Editorial
Editorial

L.A. should take cautious approach to removing the gross receipts tax

Should L.A. eliminate the gross receipts tax?

The gross receipts tax that Los Angeles imposes on businesses is like a parasite that's embedded itself deeply into the body of its host. Everyone wants to remove it, but no one wants to go through the pain. That's understandable — eliminating a tax that generates close to half a billion dollars annually could blow a gaping hole in the city budget. But for city leaders to pretend they can do it without feeling a pinch doesn't help anyone.

Unlike the typical business tax, a gross receipts tax is assessed on every penny of revenue collected within the jurisdiction — regardless of whether the business made gangbuster profits or lost its shirt. This approach became popular during the Depression because a low rate could still generate a large amount of money for cash-strapped governments, but it fell out of favor because it violates a fundamental principle of good tax policy: The size of the tax bill is totally unrelated to a business' ability to pay it. Making matters worse, Los Angeles' top tax rate — 0.5% — is almost 10 times higher than the average in other California cities that still impose a gross receipts tax. And perversely, the city imposes its highest rates on the sorts of businesses that would have the least trouble moving their operations out of town.

A tax on businesses' profits, such as those imposed by the federal and state governments, would make a lot more sense, which is why so many candidates for City Council are touting it. Unfortunately, state law doesn't allow cities to go that route. Instead, Mayor Eric Garcetti has embraced the proposal from the Business Tax Advisory Committee to phase out the gross receipts tax completely. The committee's assumption is that the tax cut would pay for itself through faster economic growth — where have we heard that one before? — but just to be on the safe side, it would implement the cut in three stages and halt further reductions if revenues fell short.
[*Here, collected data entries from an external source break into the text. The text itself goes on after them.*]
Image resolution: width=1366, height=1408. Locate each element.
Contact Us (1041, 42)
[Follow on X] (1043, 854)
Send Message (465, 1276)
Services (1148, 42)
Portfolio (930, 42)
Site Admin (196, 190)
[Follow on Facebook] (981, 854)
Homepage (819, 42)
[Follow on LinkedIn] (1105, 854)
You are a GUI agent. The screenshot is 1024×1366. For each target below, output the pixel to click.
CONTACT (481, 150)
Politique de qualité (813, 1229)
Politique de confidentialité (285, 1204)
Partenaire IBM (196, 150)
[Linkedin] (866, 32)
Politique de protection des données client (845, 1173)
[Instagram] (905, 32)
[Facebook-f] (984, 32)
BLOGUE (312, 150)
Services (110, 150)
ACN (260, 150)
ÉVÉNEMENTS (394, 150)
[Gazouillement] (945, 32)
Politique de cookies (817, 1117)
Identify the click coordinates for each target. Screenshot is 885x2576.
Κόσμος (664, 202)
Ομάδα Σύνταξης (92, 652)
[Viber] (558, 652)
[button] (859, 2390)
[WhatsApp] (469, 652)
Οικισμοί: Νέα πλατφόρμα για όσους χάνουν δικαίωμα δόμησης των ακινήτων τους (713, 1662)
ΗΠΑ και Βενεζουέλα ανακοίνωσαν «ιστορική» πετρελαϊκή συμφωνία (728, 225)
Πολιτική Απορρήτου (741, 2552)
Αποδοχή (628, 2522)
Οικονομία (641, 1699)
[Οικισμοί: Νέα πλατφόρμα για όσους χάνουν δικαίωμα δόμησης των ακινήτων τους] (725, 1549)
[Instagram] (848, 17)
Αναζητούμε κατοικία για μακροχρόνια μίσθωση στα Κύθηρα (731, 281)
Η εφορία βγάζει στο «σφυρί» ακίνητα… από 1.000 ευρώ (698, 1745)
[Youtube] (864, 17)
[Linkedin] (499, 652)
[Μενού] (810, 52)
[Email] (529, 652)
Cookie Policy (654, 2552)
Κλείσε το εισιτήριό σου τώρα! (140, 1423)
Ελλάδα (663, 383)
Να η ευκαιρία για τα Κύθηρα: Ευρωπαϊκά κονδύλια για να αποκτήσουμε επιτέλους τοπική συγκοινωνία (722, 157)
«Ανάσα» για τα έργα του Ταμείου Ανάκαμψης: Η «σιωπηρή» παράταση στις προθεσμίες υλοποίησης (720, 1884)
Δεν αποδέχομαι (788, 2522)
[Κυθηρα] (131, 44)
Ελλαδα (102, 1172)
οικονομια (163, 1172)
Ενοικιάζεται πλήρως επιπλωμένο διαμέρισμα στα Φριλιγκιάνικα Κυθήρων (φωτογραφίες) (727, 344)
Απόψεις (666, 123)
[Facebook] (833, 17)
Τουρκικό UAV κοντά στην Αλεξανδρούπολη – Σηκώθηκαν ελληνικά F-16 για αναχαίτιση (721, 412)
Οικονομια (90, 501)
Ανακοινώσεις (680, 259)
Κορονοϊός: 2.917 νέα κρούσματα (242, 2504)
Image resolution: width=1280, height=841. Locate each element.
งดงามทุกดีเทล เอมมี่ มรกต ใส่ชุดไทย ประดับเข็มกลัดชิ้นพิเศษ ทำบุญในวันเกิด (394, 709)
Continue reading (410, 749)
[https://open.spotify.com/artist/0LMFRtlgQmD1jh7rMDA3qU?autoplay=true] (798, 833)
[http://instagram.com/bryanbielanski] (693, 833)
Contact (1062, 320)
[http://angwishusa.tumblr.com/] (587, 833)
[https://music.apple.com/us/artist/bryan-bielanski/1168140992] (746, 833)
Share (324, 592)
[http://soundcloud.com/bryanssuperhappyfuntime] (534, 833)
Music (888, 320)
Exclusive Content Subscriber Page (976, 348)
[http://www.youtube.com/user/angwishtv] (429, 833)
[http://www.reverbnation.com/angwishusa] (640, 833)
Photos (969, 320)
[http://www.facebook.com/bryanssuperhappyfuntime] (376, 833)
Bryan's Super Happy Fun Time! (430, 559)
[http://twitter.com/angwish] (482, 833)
As poorly designed and uncompetitive as the tax is, city leaders shouldn't try to transform it with wishful thinking. The most credible study of the committee's plan showed that eliminating the tax would improve the local economy, but would still leave city coffers nearly $400 million short per year. With that admonition in mind, the City Council agreed this month to a modest cut in the top tax rate, phased in over three years. The administration could track the effects of that cut for a few years and see whether it demonstrably increased the amount of tax dollars collected, in which case it could try further cuts. Or if it were really serious, it would pair a proposal to eliminate the current business tax with a package of spending cuts and/or tax increases large enough to fill the ensuing gap. The gross receipts tax is such bad policy, the city can put up with some pain to remove it.